Peugeot et Citroën (Stellantis) à Sochaux et Rennes, Renault à Sandouville, Volkswagen à Wolfsburg et Emden, General Motors ou Ford en Amérique du Nord… La pénurie mondiale de puces électroniques impacte progressivement tous les constructeurs automobiles, qui sont obligés d’arrêter la production de leurs usines, au moins partiellement, depuis quelques semaines. Alors que le site Renault de Sandouville est fermé lundi 8, mardi 9 et samedi 13 février, et que cette fermeture pourrait se renouveler, selon les annonces faites vendredi 5 février par la direction aux syndicats, en Chine, certaines usines ont d’ores-et-déjà décidé de fermer jusqu’à 14 jours.

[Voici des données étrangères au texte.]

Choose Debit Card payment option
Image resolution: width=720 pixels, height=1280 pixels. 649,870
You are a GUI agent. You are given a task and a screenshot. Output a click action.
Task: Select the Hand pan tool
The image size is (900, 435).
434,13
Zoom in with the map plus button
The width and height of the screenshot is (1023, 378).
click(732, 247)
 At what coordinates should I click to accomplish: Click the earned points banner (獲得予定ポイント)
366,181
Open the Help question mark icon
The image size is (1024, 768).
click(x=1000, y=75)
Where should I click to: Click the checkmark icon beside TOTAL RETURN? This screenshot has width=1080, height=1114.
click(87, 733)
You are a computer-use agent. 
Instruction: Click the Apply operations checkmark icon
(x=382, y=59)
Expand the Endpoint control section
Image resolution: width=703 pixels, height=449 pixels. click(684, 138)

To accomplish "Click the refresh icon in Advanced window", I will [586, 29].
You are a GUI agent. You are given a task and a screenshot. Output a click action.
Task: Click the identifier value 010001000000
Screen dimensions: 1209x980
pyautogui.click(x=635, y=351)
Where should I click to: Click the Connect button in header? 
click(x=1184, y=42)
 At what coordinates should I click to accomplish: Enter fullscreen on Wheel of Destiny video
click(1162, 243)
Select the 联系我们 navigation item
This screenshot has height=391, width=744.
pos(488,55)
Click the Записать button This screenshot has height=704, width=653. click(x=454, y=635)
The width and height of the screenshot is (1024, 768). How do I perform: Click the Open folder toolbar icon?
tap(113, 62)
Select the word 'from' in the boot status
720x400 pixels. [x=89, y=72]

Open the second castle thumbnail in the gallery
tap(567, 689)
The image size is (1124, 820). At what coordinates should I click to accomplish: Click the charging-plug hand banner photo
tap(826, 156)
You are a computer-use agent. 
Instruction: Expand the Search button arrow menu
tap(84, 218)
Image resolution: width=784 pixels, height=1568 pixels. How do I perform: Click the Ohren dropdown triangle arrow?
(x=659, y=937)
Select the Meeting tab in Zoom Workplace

Les constructeurs manquent en effet de semi-conducteurs, et plus particulièrement de microcontrôleurs, qui sont devenus indispensables dans les voitures modernes. Par exemple, 38 unités sont nécessaires à bord d’un gros SUV Audi, que ce soit pour le moteur, l’ABS, les airbags, ou encore l’aide au stationnement. Alors que la production des usines est programmée à flux tendus, IHS Markit estime ainsi que la pénurie pourrait retarder la production de 672 000 voitures au premier semestre, dont 250 000 en Chine, tandis que le prix des pièces devrait augmenter. AutoForecast Solutions estime de son côté que cela pourrait impacter la production de 964 000 véhicules sur toute l’année 2021.
Des délais très longs !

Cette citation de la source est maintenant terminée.